Novità negli Stati Uniti nel settore dei droni di piccole dimensioni. La Federal Aviation Administration (FAA) ha infatti innalzato il limite di altezza fino alla quale i velivoli senza pilota possono volare senza particolari autorizzazioni, portandolo da 200 a 400 piedi (cioè, più o meno, da 60 a 120 metri). La novità, anche se riguarda solo i droni che pesano fino a 55 chili, rappresenta comunque un importante passo in avanti nella politica di gestione di questo settore, che è in continua espansione.

 

 

In questo modo, infatti, si ridurrà di molto il carico di lavoro degli uffici predisposti a rilasciare le autorizzazioni al volo dei piccoli droni. La speranza, infatti, è che con l’innalzamento del limite di altezza caleranno le richieste di autorizzazione (Certificate of Waiver or Authorization – COA). Alcune previsioni parlano di un calo che dovrebbe aggirarsi tra il 30 e il 40%.

Non a caso alla FAA la novità è stata salutata con entusiasmo: «Questa è un’altra pietra miliare nei nostri sforzi di cambiare la tradizionale velocità del governo – ha affermato Michael Huerta, responsabile di FAA – l’ampliamento dello spazio aereo autorizzato per queste operazioni significa che governo e industrie potranno condurre missioni aeree senza pilota più velocemente e con meno burocrazia». Non c’è dubbio infatti che diverse aziende staranno festeggiando per questi cambiamenti. Tra di esse c’è sicuramente Amazon, che ha già speso milioni di dollari in lobbying per l’approvazione di una legge che permetta di avviare un servizio di droni “portapacchi”.

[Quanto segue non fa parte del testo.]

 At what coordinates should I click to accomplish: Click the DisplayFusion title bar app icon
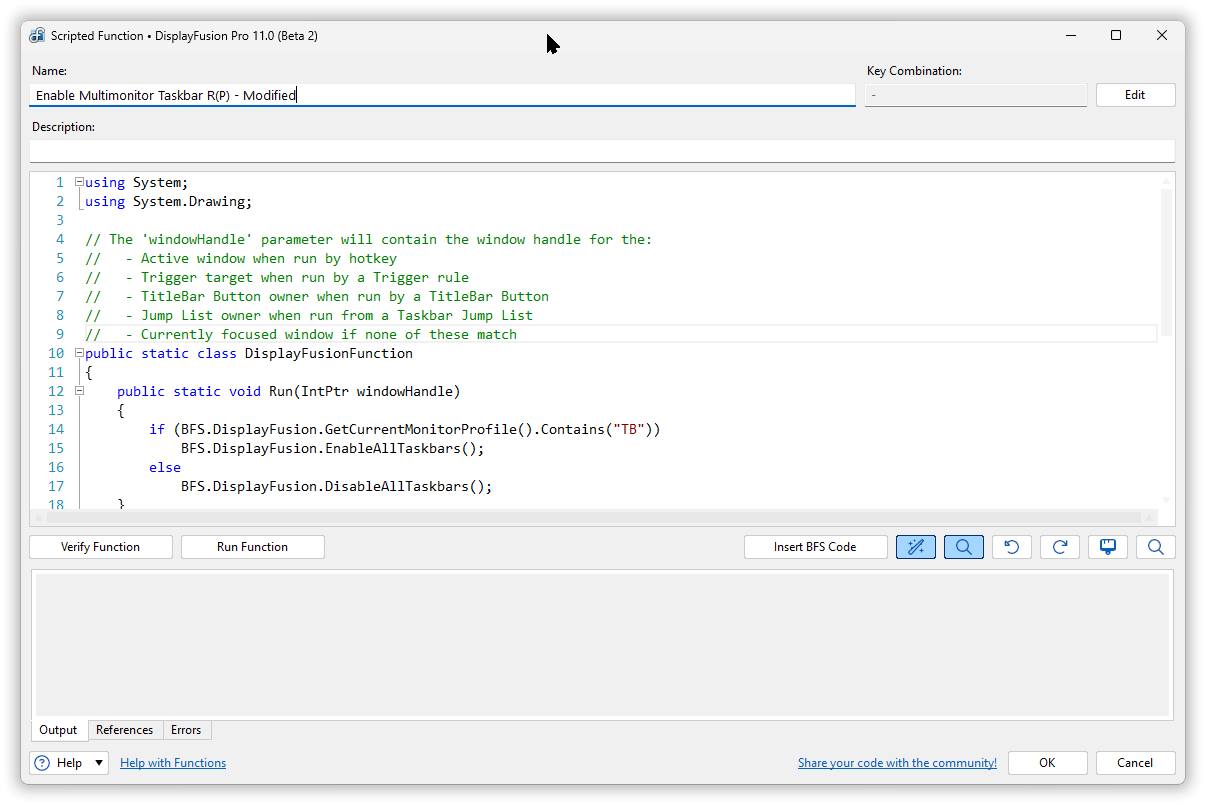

Ovviamente, i piloti dovranno rispettare le regole diurne di volo e tenere il drone entro la propria linea visiva. Restano inoltre interdette le grandi città e alcune zone sensibili, come aeroporti ed eliporti.

In questo modo, la normativa statunitense lascia più libertà in questo settore rispetto al nostro Paese. In Italia, infatti, gli unici droni che non hanno bisogno di autorizzazioni o attestati sono quelli con un peso non superiore a 300 grammi (i cosiddetti micro-droni). Per gli altri c’è invece comunque bisogno di un attestato rilasciato dai centri di addestramento.